Özellikle 1980’lerden itibaren giderek artan bir şekilde Japon otomotiv tekelleri ABD pazarını adeta istila ettiler. ABD otomotiv pazarının önemli bir kısmını ellerine geçirdiler. 1990’a gelindiğinde Japon araba tekellerinin ABD pazar payı yüzde 21’e ulaştı. Ve bu tarihe kadar Japonlar yalnızca ABD’de 250’den fazla fabrika ya da üretim kompleksi kurmuşlardı. Bu rakamlar elbet-teki bugün çok daha arttı. Japon tekellerinin Amerikan tekellerini gelip kendi anavatanlarında vurması ve ABD pazarlarını ele geçirmesi karşısında ABD mali sermayesinin fazla ses çıkarmamasına fazla şaşırmamak gerekir. İlk bakışta ABD tekelleri ve mali sermayesinin giderek gücünü kaybettiği ve pazarlarını hızla kaybettiği sanılmaktadır. Oysa yakından bakıldığında Amerikan mali sermayesinin dünyayı ayağa kaldırmamasının nedeni anlaşılmaktadır. ABD otomotiv pazarını “istila’ eden çoğu Japon otomotiv gruplarının arkalarında yine ABD grupları bulunmaktadır. Örneğin, her yerde Japon araba tekeli olarak tanınan Isuzu Motors’un hisselerinin yüzde 37,5’i diğer bir deyimle asıl sahibi Amerikan General Motors. Aynı şekilde Mazda’nın yüzde 33,4’ü ve Kia Motors’un 9,4’ü Ford’a ait. Öteki Japon araba tekelleri Toyota, Mitsubishi, Honda, Nissan ve Nummi de ABD otomotiv grupları ile işbirliği içinde ortak çalışıyor. Hepsinin hisselerinin önemli bir kısmı ABD tekellerine ait. Daha 1980’li yıllarda Toyota ile GM hisselerini aralarında bölüşüp kurdukları ortak bir şirket aracılığı ile üretim yapmaya başladılar. GM-Toyota arasında olduğu öteki Japon tekelleri ile de diğer ABD grupları arasında benzer ortaklıklar ve işbirliği hüküm sürüyor. ABD tekelleri hisselerinin hiç değilse bir kısmını almadıktan sonra hiç bir tekele kendi pazarlarına girmesine kolay kolay izin vermiyorlar.

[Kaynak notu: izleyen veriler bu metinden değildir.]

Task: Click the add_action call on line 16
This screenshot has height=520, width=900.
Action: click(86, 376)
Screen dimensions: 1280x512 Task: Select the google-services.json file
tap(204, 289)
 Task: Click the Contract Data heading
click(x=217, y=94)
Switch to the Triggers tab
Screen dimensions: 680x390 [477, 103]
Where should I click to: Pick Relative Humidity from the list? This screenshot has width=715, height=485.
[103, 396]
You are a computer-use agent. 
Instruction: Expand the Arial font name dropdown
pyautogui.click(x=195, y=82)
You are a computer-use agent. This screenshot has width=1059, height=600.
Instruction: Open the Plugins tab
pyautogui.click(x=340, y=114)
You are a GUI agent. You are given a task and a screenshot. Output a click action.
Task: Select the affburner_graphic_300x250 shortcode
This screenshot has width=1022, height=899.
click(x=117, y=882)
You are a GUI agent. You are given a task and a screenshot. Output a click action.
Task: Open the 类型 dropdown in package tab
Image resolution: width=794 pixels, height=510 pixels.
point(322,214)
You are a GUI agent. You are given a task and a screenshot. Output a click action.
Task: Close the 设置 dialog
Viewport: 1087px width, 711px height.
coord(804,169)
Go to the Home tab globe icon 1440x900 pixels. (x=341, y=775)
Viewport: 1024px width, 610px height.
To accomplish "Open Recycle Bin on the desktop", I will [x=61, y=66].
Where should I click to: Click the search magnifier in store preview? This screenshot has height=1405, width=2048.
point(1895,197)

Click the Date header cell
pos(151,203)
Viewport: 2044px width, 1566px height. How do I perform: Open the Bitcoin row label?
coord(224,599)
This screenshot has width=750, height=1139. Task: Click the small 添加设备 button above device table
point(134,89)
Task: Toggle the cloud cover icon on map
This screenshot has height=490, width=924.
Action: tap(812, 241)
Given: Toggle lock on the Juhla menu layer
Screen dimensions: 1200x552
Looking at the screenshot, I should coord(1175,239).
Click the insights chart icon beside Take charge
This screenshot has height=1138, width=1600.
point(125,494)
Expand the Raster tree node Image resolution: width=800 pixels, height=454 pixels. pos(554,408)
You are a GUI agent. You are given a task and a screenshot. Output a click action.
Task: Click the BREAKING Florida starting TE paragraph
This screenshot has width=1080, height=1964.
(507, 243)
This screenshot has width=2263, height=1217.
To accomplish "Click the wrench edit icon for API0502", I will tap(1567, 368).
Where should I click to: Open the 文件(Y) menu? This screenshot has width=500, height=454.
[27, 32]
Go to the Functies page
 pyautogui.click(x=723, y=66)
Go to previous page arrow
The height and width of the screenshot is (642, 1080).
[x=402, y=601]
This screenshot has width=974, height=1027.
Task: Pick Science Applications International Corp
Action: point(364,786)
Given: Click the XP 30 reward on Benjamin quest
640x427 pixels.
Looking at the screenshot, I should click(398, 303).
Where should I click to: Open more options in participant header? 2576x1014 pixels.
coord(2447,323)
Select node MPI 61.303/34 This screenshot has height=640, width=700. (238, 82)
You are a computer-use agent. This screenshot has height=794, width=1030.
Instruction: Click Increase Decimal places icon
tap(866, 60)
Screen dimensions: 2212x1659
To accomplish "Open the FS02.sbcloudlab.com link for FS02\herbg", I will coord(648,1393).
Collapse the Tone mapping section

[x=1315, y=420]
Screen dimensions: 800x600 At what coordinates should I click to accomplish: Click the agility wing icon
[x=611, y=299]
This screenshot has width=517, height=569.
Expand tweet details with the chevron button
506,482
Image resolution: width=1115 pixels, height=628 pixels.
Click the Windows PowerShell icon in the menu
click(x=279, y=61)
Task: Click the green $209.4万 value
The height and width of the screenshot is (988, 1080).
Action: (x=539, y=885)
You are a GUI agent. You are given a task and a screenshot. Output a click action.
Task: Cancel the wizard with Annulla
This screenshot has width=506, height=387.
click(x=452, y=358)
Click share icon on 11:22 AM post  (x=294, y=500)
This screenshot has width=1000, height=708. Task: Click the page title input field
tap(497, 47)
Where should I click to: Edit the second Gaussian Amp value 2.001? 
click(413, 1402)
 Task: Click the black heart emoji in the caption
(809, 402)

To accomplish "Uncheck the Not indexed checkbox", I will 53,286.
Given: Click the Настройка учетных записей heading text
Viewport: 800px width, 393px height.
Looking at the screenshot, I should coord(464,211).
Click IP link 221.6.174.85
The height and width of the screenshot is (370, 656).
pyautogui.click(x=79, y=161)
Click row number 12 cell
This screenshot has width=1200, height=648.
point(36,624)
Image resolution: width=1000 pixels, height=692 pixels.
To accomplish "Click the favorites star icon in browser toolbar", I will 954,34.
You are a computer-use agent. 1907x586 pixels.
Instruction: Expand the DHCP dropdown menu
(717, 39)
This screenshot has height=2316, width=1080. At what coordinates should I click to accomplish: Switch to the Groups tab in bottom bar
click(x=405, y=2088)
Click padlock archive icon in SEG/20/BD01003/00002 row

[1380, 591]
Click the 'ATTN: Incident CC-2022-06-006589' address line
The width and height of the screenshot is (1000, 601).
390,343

GM yalnızca ABD’nin değil çok geniş otomobil pazarlarına sahip başta Brezilya ve Meksika olmak üzere Latin Amerika ülkeleri ile Kanada ve İngiltere (Vauxhall)’de de en büyük otomobil üreticisi. Amerika kıtasının otomotiv pazarının Ford’la birlikte sahibi. GM ayrıca Çin’den Güney Kore ve Avustralya’ya, Japonya’dan Doğu ve Batı Avrupa’ya (Opel) kadar dünyanın dört bir yanında otomotiv pazarını elinde bulunduranların en önde gelenlerinden. 5 kıtada üretim tesisleri ve fabrikaları var. Yıllık 168 milyar dolarlık cirosu Danimarka, Türkiye, Güney Afrika, Norveç, Polonya, Portekiz, Finlandiya, İrlanda gibi birçok ülkenin GSYİH’den daha fazla. Avusturya gibi gelişmiş bir kapitalist ülkenin GSYİH’sine ise neredeyse eşit.
GM yalnızca otomobil üretimi yapmıyor. Sigorta, emeklilik, yatırım, fon yöneticiliği, konut-kredi birliği, televizyon yayıncılığı, enformasyon teknolojisi ve satışı ile danışmanlık yapmasının yanı sıra GM aynı zamanda dünyadaki birçok büyük tekelin hissedarı. Örneğin, İngiltere’nin en büyük iki kimya ve ilaç tekeli Imperial Chemical Industries (ICI) ve Glaxo Welcome ile geçtiğimiz Aralık ayında İsviçre’nin en büyük iki bankasının birleşmesi sonucu dünyanın ikinci büyük bankası haline gelen United Bank of Switzerland’ın yatırım bankacılığı kolu SBC Warburg Dillon Read’in hisselerinin önemli bir kısmının sahibi yine GM.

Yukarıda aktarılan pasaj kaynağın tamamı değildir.